When I was a kid, most boat owners I knew handled fitting-out and laying-up jobs themselves. Caulking and painting bottoms (boats were built of wood back then), winterizing engines and tuning them up in the spring, laying on a glassy coat of topsides paint—all were do-it-yourself jobs. Owners who hired yards to do such tasks were either deficient in manliness or too wealthy for their own good—the kind of people who cut the crusts off their cucumber sandwiches. And although the yard was always happy to get a work order, most would sell you the supplies and let you get on with it. Folks handy with tools, paint brushes, and scrapers could save money and maybe have some fun along the way. Kids with boat fever could make a few bucks helping out, too.
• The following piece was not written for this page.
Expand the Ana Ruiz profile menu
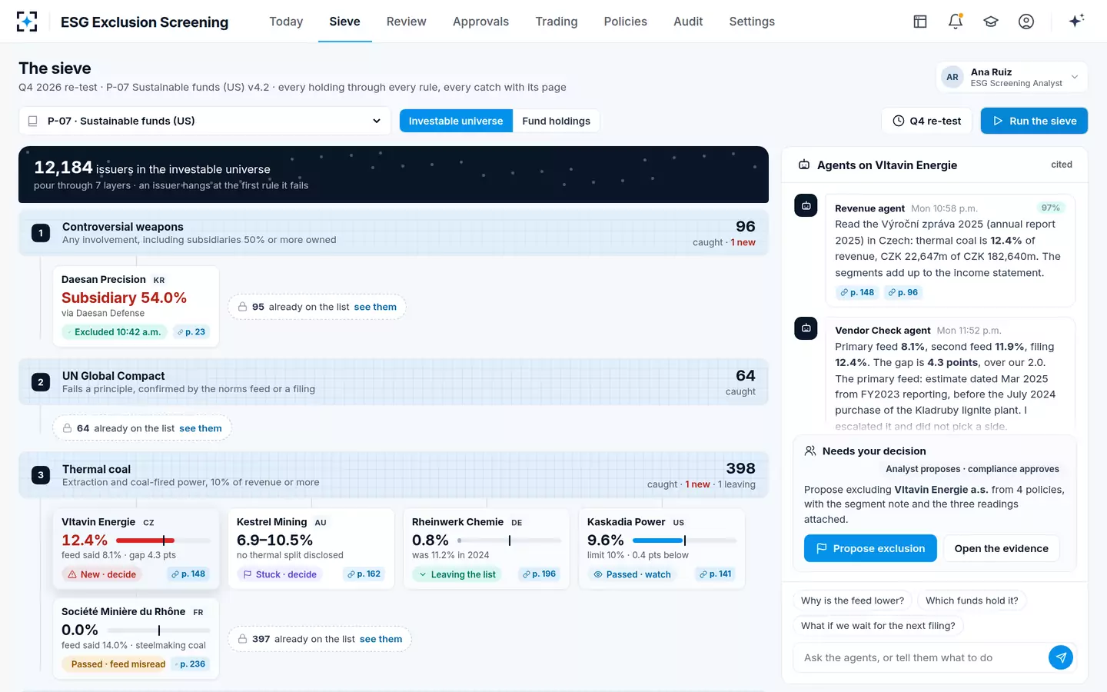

Those days are over. Thanks to legal and economic concerns, today few boatyards permit owners to save money with sweat equity, especially on environmentally sensitive jobs like painting the bottom. In my neck of the woods (southern New England), yards charge $15 to $20 per foot to recoat previously painted bottoms, so if he could find a yard that would let him, the skipper of a 35-footer could save maybe $400 by doing it himself ($700 the yard would charge at $20 per foot, minus $300, give or take a bit, for paint, brushes, sandpaper, and a cheap tarp to catch the chips and drips). However, you’re more likely to discover the Holy Grail sitting on your swim platform than to find a yard that will let you paint your own bottom.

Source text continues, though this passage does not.